Iron-rich rocks could could hold signs of life
A robotic mission's search for life on Mars may seem worlds away from human scientists wandering around hot springs in Yellowstone National Park. But a study of the Yellowstone hot springs has revealed new clues about how organic materials might get preserved in similar environments on the Red Planet, bettering our chances of finding possible signs of life.
Most studies have focused on the preservation of organic material in silica-rich rocks—the primary source of tiny fossils on Earth that can only be seen with a microscope. But some researchers have begun looking at how iron-rich rocks can also contain possible signs of life. Their Yellowstone hot springs study found that iron could either preserve or react with organic material in a way that helps form a fossil record. Such findings counter previous assumptions that iron-rich rocks would destroy organic material through the chemical reaction known as oxidation.
"In general, many microbes like to 'eat' organic compounds, especially certain lipids, for lunch, and can destroy the bulk of the organics before they have a chance to get preserved," said Mary Parenteau, a research scientist at the SETI Institute, who is also in the exobiology branch of the NASA Ames Research Center. "Iron can rapidly entomb or bind to the organics and make them unavailable to 'eat,' similar to encasing a sandwich in cement."
Parenteau and her colleagues focused on searching for preserved signs of lipids, which are organic molecules that typically form the cell walls and other parts of living organisms on a microscopic scale. They detailed their results in the June 2014 issue of the journal Astrobiology. Funding for the study came in large part from the NASA Exobiology Program.
Lipids don't provide as much identifying information about organisms compared to the genetic information of DNA. On the other hand, unlike fragile DNA, lipids have the advantage of potentially leaving their mark for billions of years. Lipids can also hold clues about how microorganisms responded to environmental changes.
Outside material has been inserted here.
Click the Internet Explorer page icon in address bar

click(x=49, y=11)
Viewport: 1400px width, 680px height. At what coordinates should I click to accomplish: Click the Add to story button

The researchers collected samples from both the active Chocolate Pots hot springs in Yellowstone Park and an "extinct" iron-silica hot spring nearby that had long since dried up. They had to tread lightly on the steep slope surrounding the hot springs to avoid disturbing any loose iron sediment that might slide into the water and kill photosynthetic communities of microbes by blocking their access to sunlight. That often required a "delicate balancing act" of stepping carefully on stones strewn across the slope, said Parenteau.
"Often you're balancing on one foot with both hands full of meters and collecting gear," Parenteau said. "I practice 'leave no trace' sampling, and I care a great deal about minimizing impact at the site."
The careful sampling paid off. In a sediment core from the active hot spring, researchers found preserved lipid molecules called 2-methylhopanoids belonging to cyanobacteria, a group of bacteria capable of converting sunlight into energy. They even found preserved fragile lipids, such as fatty acids from the cyanobacteria that typically serve as food for other microbes, or are otherwise rapidly destroyed after the cells die.
"When we discovered that the cyanobacterial fatty acids were being preserved in the iron deposits—and were not produced by a deeper chemotrophic community—that forced us to consider ways in which iron may preserve rather than destroy the lipids," Parenteau explained.
The iron-rich hot springs may have helped preserve organic molecules such as lipids in several ways. First, iron reacts chemically with oxygen and lowers oxygen levels in the water, which prevents oxygen-dependent bacteria from consuming all the organic material such as lipids. Secondly, iron may block certain enzymes that help break down organic material after the death of microorganisms. Thirdly, iron can even chemically bind with organic molecules to help preserve them.
Robotic missions to Mars have not found signs of active hot springs. But the Spirit Rover discovered evidence of hydrothermal deposits in the Home Plate region that indicated an active hydrothermal system when the dry, dusty Red Planet was younger and held more water. The Mars Science Laboratory Rover, a robot nicknamed Curiosity, has spent time exploring iron-rich rocks located on Hematite Ridge within Gale Crater, the mission's landing site on Mars.
Parenteau and her colleagues hope that their study's findings could eventually help future Mars missions—such as NASA's proposed Mars 2020 rover—hone in on iron-rich rocks that could hold clues to any organic molecules that once existed on the planet. But they also see relevance to studies of ancient life on Earth.
"This work may support a renewed interest in sampling ancient iron deposits on Earth (e.g., Precambrian iron formations) to search for evidence of microbial life, regardless of their low organic carbon content, and may support analysis of organics in iron deposits on Mars, such as Hematite Ridge in Gale Crater," Parenteau said.